A Mega-Study of Digital Twins Reveals Strengths, Weaknesses and Opportunities for Further Improvement
Tianyi Peng, George Gui, Melanie Brucks, Daniel J. Merlau, Grace Jiarui Fan, Malek Ben Sliman, Eric J. Johnson, Abdullah Althenayyan, Silvia Bellezza, Dante Donati, Hortense Fong, Elizabeth Friedman, Ariana Guevara, Mohamed Hussein, Kinshuk Jerath, Bruce Kogut, Akshit Kumar, Kristen Lane, Hannah Li, Vicki Morwitz, Oded Netzer, Patryk Perkowski, Olivier Toubia
TL;DR
The paper conducts a large-scale evaluation of digital twins derived from rich, individual-level data, testing their ability to mirror human responses across diverse domains.
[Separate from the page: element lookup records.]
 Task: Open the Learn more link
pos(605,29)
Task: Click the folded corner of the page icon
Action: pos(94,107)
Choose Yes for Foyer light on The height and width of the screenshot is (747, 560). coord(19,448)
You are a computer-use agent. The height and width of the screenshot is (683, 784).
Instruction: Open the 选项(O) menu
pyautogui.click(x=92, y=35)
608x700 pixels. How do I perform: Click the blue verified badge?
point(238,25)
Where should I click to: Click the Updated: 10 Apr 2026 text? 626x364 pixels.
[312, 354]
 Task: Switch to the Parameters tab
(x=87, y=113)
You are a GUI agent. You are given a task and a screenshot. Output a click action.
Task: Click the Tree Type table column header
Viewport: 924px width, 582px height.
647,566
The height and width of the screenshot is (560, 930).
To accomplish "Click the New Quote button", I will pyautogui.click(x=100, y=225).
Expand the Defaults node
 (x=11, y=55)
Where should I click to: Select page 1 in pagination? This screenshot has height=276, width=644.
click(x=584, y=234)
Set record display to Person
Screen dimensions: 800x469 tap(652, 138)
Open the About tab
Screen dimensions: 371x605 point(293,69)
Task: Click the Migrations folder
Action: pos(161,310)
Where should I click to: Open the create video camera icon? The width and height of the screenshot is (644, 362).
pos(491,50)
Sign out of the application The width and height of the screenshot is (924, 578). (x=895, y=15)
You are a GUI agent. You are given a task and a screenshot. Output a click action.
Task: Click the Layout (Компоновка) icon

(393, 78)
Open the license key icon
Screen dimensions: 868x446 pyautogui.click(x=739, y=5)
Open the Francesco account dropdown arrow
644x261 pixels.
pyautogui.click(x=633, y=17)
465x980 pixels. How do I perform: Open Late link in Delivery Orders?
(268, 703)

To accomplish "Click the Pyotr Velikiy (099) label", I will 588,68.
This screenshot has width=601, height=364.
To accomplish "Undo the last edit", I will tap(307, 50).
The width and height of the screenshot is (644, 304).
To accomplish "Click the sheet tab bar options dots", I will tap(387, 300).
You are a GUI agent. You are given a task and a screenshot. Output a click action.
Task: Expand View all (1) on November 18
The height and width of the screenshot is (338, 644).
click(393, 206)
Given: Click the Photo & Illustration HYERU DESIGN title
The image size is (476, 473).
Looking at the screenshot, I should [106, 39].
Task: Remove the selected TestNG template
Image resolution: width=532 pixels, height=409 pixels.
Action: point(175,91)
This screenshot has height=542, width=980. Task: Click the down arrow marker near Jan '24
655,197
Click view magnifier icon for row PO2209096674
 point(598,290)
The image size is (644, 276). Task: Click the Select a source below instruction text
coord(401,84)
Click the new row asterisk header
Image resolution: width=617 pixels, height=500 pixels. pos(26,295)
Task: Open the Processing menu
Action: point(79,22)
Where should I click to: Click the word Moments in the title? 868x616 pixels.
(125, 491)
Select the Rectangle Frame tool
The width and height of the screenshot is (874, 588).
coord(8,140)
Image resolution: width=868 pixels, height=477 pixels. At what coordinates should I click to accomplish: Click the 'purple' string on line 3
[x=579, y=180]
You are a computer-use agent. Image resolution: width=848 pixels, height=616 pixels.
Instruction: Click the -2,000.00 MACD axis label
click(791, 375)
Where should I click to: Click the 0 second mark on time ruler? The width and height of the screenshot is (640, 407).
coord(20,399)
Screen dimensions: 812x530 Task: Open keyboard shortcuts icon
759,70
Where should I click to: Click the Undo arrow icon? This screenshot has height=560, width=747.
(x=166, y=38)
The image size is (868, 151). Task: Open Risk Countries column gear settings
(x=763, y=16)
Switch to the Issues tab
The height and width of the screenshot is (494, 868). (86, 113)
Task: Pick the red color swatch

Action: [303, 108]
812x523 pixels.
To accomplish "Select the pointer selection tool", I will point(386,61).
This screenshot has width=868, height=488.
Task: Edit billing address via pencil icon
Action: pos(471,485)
Using 19 preregistered sub-studies on a representative U.S. panel, it finds that twins achieve about 75% individual-level accuracy but only modest correlations (~0.2) with human answers, and that correlations improve when personal details are included. Rich input data can outperform some traditional ML benchmarks that need additional data, yet twins do not improve population-level means and remain under-dispersed relative to humans. The authors provide open data and code, discuss domain-specific strengths and weaknesses (notably stronger in social/cognitive domains and weaker in political contexts), and argue for cautious, advisory use of digital twins while highlighting avenues to enhance their predictive pipelines.
Abstract
Digital representations of individuals ("digital twins") promise to transform social science and decision-making. Yet it remains unclear whether such twins truly mirror the people they emulate. We conducted 19 preregistered studies with a representative U.S. panel and their digital twins, each constructed from rich individual-level data, enabling direct comparisons between human and twin behavior across a wide range of domains and stimuli (including never-seen-before ones). Twins reproduced individual responses with 75% accuracy and seemingly low correlation with human answers (approximately 0.2). However, this apparently high accuracy was no higher than that achieved by generic personas based on demographics only. In contrast, correlation improved when twins incorporated detailed personal information, even outperforming traditional machine learning benchmarks that require additional data. Twins exhibited systematic strengths and weaknesses - performing better in social and personality domains, but worse in political ones - and were more accurate for participants with higher education, higher income, and moderate political views and religious attendance. Together, these findings delineate both the promise and the current limits of digital twins: they capture some relative differences among individuals but not yet the unique judgments of specific people. All data and code are publicly available to support the further development and evaluation of digital twin pipelines.